Kei Nishikori ma w swoim kraju status megagwiazdy. Nic więc dziwnego, że jego pierwszy mecz w turnieju ATP w Tokio był bardzo wyczekiwany. Japończyk dostał czas, by wrócić do pełni sił po ubiegłotygodniowej imprezie w Kuala Lumpur, w której triumfował, i nie zawiódł, w środę wygrywając 6:3, 6:4 z Ivanem Dodigiem. - Większą presję czułem w Nowym Jorku, gdy grałem w swoim pierwszym wielkoszlemowym finale. W Tokio czuję naprawdę wielkie wsparcie. Zwycięstwo w Kuala Lumpur dało mi wiele pewności siebie. Gdy jestem na korcie, staram się nie zwracać uwagi na zachowanie kibiców czy przeciwnika, ale gra przed własną publicznością to zawsze miłe uczucie - powiedział rozstawiony z numerem czwartym Nishikori.
[ad=rectangle]
- Musiałem być agresywny i dobrze serwować, ale on w ostatnich tygodniach gra na naprawdę wysokim poziomie - mówił z kolei Dodig. - On poprawił swoja grę, szczególnie serwis. W całym meczu miałem tylko kilka małych szans. On wygrywał najważniejsze punkty i dzięki temu mógł czuć się pewnie - dodał Chorwat.
Nishikori, mistrz turnieju Rakuten Japan Open Tennis Championships z 2012 roku, o ćwierćfinał zagra z Donaldem Youngiem, który pokonał innego reprezentanta gospodarzy, Go Soedę. - Young to bardzo trudny rywal, który potrafi grać bardzo agresywnie. Jest także leworęczny, co sprawia, że gra z nim jest jeszcze trudniejsza - ocenił najlepszy japoński tenisista.
Dzień po tym, jak obronił sześć meczboli i wyeliminował Roberto Bautistę, Gilles Simon stoczył kolejna niełatwą batalię i ponownie wyszedł z niej zwycięsko. Tym razem Francuz okazał się lepszy od Gillesa Müllera, pokonując Luksemburczyka 4:6, 7:6(1), 6:3 w dwie godziny i 20 minut.

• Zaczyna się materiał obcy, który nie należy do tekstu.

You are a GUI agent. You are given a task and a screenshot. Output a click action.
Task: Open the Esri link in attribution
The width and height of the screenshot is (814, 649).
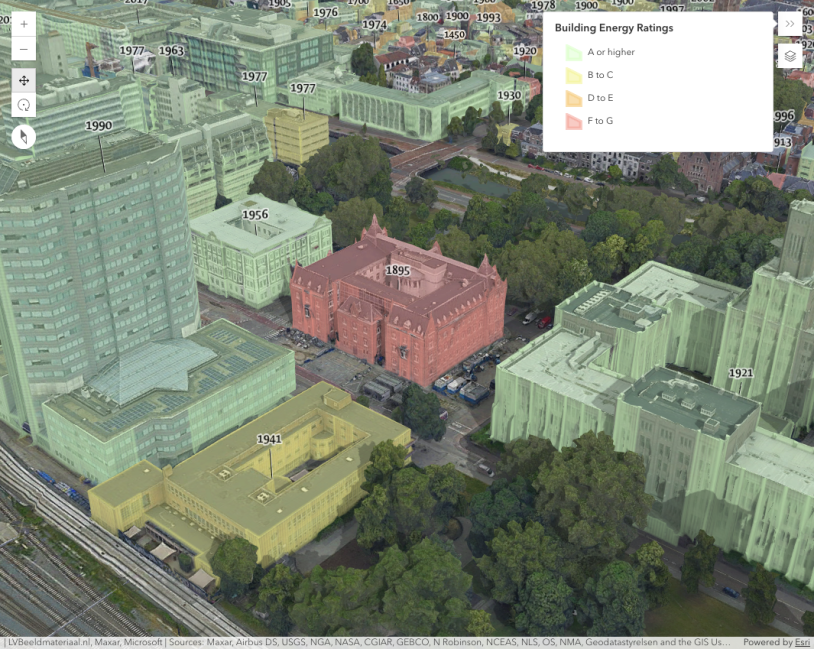coord(801,642)
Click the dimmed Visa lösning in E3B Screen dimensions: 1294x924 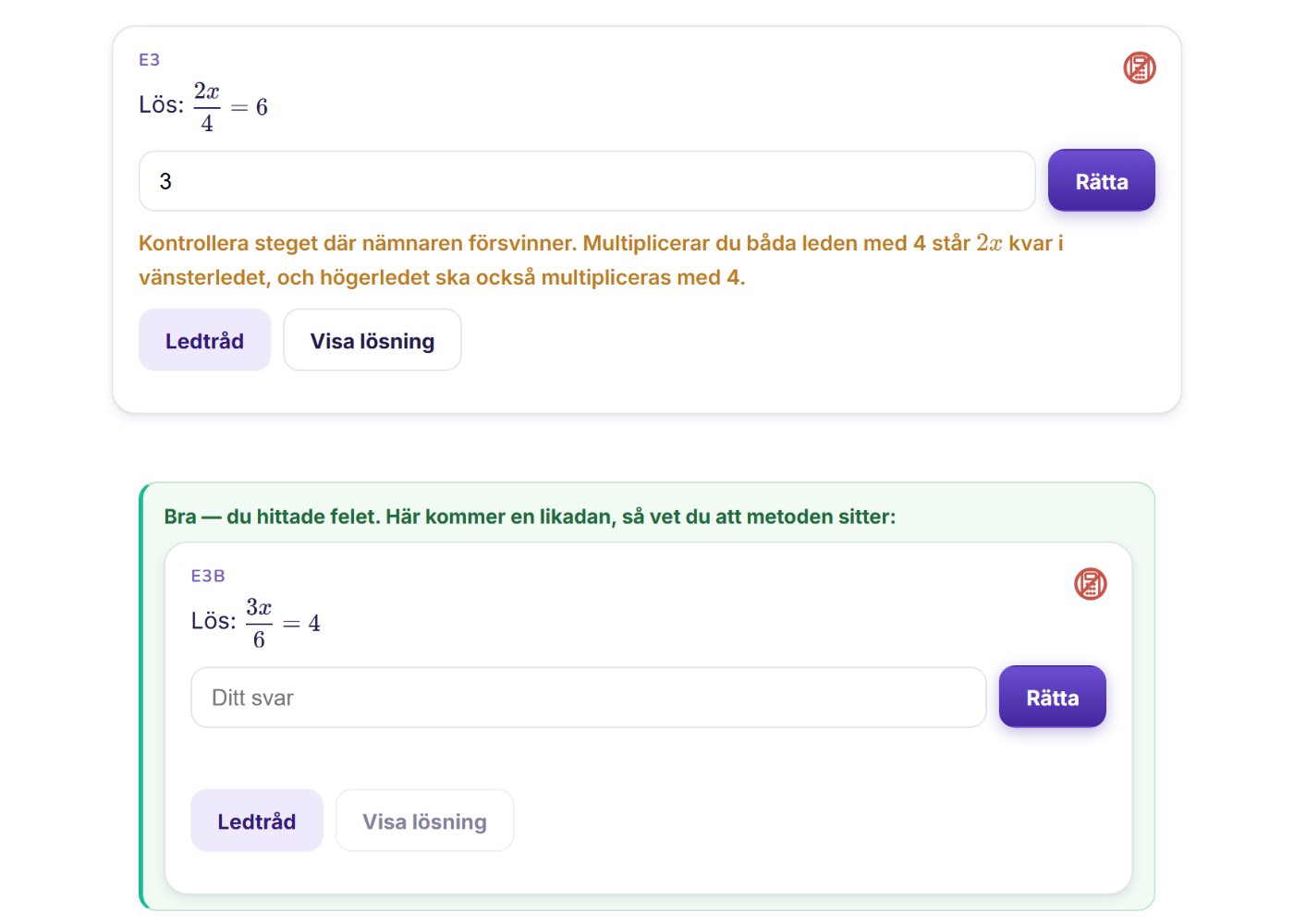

- To był kolejny trudny i wyrównany mecz, ale znów walczyłem do końca. Wszystko zmieniło się, gdy zacząłem lepiej returnować. Na początku nie mogłem znaleźć rytmu, bo on świetnie serwował - przyznał Simon, który w 1/4 finału zagra ze Steve'em Johnsonem, który wygrał w trzech setach z poniedziałkowym pogromcą Davida Ferrera, Marcelem Granollersem.
Po raz pierwszy od 2005 roku, kiedy w 1/4 finału zmagań w Tokio byli Taylor Dent i Robby Ginepri, w najlepszej ósemce międzynarodowych mistrzostw Japonii znalazło się dwóch Amerykanów. Do Johnsona dołączył Jack Sock, który w środę obronił dwie piłki meczowe i pokonał 6:3, 1:6, 7:5 Andrieja Gołubiewa.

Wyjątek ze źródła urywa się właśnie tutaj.